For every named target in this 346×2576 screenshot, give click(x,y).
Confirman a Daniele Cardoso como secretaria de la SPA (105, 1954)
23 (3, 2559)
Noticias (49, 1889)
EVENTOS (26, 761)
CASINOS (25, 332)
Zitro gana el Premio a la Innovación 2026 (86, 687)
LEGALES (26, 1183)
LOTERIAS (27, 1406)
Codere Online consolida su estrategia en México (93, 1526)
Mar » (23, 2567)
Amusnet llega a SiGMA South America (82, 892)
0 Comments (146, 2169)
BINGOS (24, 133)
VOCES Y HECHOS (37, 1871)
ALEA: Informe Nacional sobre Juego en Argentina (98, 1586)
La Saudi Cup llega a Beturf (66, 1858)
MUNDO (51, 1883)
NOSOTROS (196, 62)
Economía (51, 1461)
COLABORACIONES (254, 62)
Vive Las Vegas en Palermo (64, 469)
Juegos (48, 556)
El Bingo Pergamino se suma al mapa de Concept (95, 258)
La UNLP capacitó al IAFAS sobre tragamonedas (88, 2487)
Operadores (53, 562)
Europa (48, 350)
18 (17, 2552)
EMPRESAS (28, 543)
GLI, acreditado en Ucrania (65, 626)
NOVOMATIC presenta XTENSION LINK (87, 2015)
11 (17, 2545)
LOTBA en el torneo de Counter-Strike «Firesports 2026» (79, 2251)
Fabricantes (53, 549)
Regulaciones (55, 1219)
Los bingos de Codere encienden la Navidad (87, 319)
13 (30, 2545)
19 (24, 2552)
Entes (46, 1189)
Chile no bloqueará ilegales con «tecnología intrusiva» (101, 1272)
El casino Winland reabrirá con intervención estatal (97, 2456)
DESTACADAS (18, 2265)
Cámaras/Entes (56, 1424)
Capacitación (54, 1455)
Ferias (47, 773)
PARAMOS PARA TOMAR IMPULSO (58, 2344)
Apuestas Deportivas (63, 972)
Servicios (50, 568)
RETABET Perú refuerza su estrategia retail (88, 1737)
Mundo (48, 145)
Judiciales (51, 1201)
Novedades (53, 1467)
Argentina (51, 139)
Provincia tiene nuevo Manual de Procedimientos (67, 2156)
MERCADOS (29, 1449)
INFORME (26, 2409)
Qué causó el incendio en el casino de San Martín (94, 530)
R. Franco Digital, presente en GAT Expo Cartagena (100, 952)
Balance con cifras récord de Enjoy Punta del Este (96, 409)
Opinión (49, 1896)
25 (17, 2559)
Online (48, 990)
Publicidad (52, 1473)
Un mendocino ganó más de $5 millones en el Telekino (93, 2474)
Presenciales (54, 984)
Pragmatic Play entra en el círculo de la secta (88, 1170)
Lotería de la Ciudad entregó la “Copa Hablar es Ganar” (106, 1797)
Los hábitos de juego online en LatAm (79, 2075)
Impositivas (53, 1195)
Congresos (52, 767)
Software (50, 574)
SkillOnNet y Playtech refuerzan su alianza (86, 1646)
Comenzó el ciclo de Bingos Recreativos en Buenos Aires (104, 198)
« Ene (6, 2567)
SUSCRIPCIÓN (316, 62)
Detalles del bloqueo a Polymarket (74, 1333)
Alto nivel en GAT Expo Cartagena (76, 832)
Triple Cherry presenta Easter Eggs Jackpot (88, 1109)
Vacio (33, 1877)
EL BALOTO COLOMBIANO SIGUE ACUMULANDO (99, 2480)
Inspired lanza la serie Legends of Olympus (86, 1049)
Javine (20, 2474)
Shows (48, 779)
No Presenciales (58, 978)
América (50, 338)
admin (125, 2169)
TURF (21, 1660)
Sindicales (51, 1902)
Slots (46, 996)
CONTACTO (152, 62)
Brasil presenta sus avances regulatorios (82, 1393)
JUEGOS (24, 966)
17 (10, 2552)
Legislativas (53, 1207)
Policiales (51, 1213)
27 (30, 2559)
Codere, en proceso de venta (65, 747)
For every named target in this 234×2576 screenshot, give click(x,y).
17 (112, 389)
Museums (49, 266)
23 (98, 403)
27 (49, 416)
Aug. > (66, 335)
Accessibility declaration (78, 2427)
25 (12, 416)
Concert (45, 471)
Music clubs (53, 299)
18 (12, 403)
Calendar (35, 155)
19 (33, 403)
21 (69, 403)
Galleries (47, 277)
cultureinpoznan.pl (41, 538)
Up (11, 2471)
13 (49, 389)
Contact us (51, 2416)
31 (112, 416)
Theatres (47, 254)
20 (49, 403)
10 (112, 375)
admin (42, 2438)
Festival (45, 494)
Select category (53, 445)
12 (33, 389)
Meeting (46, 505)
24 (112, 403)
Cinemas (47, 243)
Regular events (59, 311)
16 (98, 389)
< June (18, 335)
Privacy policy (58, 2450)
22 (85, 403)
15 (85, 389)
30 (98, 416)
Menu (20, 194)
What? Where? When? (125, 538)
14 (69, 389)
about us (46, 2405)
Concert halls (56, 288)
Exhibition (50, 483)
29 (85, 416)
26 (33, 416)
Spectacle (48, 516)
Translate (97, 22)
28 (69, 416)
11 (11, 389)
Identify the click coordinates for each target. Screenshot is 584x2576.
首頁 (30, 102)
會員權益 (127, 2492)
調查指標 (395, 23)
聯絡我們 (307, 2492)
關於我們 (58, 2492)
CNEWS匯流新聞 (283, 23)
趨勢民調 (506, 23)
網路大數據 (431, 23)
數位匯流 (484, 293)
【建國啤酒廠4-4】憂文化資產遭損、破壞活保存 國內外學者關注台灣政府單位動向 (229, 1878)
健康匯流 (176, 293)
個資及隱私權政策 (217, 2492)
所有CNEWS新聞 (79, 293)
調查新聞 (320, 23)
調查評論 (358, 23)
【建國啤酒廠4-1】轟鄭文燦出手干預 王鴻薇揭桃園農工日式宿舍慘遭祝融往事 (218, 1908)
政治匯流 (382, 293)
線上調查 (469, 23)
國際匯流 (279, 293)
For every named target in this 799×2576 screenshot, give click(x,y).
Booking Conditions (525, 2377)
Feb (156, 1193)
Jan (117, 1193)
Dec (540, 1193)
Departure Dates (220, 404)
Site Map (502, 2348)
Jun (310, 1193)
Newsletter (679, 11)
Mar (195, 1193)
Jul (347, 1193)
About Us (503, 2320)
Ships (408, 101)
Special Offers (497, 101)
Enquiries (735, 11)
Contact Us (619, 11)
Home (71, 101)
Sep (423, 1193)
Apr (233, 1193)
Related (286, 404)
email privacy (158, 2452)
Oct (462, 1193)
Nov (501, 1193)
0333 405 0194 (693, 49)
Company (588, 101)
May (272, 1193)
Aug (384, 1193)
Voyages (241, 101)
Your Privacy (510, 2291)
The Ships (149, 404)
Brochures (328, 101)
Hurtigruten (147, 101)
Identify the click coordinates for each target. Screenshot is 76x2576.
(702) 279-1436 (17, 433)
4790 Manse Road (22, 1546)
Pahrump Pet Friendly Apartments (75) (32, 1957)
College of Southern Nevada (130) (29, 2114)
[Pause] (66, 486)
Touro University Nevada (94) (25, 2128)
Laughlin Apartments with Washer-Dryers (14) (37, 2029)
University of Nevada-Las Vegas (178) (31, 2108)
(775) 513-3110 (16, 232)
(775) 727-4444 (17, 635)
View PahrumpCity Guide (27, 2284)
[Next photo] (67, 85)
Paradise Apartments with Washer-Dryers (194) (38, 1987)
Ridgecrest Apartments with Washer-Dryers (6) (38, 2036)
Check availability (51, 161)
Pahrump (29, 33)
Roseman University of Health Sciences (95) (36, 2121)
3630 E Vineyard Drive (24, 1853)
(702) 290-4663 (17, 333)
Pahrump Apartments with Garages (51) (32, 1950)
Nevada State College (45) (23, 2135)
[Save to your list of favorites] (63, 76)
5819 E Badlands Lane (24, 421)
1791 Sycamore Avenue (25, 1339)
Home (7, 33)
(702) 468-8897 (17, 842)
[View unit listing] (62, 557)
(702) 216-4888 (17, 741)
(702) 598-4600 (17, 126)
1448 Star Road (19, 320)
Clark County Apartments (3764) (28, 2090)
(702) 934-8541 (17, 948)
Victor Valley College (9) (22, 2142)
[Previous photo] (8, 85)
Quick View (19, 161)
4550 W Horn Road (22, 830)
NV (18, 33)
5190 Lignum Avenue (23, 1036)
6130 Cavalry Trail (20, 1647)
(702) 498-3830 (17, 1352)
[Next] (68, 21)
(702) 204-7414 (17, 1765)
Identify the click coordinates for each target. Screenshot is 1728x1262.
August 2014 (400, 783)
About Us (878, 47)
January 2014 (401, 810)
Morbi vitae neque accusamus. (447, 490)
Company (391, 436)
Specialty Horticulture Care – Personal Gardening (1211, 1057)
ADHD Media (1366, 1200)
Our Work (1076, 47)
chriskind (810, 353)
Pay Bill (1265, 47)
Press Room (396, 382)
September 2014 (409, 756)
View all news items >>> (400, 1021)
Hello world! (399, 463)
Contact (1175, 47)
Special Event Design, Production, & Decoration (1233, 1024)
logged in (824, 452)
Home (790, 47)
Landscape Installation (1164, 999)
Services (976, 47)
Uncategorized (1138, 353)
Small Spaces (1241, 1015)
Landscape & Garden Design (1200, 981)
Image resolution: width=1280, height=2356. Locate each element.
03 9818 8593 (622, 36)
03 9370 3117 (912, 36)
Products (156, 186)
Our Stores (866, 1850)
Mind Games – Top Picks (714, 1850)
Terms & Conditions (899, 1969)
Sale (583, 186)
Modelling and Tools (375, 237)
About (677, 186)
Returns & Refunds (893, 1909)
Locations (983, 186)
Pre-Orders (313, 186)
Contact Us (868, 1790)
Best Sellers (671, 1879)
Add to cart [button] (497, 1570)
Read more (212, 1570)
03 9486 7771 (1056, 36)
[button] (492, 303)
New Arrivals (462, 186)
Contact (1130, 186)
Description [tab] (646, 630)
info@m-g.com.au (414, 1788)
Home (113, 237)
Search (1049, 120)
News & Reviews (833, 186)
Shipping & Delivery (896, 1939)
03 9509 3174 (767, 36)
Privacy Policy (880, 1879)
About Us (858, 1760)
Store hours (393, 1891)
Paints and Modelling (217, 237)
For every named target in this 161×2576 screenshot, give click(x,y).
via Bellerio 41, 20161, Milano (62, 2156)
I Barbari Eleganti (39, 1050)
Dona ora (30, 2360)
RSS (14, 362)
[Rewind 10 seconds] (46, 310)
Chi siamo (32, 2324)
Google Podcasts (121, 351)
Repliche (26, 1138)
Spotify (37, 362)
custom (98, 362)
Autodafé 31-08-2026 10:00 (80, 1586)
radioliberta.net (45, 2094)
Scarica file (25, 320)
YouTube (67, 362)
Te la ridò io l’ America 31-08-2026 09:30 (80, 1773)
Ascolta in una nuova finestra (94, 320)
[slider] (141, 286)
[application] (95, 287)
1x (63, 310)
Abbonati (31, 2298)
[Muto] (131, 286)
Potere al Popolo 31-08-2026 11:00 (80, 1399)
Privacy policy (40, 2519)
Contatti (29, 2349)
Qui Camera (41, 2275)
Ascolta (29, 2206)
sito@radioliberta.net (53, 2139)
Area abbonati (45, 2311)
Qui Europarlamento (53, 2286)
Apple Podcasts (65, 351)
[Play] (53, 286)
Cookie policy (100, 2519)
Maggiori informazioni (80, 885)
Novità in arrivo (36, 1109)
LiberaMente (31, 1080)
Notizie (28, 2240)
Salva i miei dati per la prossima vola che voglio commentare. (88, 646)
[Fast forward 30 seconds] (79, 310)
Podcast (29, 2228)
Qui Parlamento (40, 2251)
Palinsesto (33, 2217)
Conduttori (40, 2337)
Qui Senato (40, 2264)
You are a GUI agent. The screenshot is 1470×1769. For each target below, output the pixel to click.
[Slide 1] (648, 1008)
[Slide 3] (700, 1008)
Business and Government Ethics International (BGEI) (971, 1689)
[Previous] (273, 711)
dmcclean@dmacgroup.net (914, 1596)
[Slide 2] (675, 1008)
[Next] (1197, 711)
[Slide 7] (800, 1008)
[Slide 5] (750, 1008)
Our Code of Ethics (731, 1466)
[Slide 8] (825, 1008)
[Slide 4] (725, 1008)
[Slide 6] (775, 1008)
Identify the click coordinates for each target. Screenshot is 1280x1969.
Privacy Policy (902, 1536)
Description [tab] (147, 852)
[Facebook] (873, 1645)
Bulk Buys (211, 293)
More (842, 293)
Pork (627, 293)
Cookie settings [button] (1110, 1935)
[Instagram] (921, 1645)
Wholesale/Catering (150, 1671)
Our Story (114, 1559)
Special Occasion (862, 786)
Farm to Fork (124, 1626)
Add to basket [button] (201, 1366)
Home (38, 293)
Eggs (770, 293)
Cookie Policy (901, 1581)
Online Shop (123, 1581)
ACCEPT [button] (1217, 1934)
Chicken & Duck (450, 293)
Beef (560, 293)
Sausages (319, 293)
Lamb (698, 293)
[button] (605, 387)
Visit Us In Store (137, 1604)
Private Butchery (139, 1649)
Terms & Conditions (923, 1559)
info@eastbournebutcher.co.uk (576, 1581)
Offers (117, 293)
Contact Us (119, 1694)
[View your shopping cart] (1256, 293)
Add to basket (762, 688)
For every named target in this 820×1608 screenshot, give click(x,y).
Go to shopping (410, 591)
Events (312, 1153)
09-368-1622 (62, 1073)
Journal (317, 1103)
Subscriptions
• • • • •
**Work order:** Look above for the line that contains "I Barbari Eleganti (39, 1050)". Starting there, transcribe every line exactly until you have copied the line that contains "1x (63, 310)".

**Result of the exercise:**
I Barbari Eleganti (39, 1050)
Dona ora (30, 2360)
RSS (14, 362)
[Rewind 10 seconds] (46, 310)
Chi siamo (32, 2324)
Google Podcasts (121, 351)
Repliche (26, 1138)
Spotify (37, 362)
custom (98, 362)
Autodafé 31-08-2026 10:00 (80, 1586)
radioliberta.net (45, 2094)
Scarica file (25, 320)
YouTube (67, 362)
Te la ridò io l’ America 31-08-2026 09:30 (80, 1773)
Ascolta in una nuova finestra (94, 320)
[slider] (141, 286)
[application] (95, 287)
1x (63, 310)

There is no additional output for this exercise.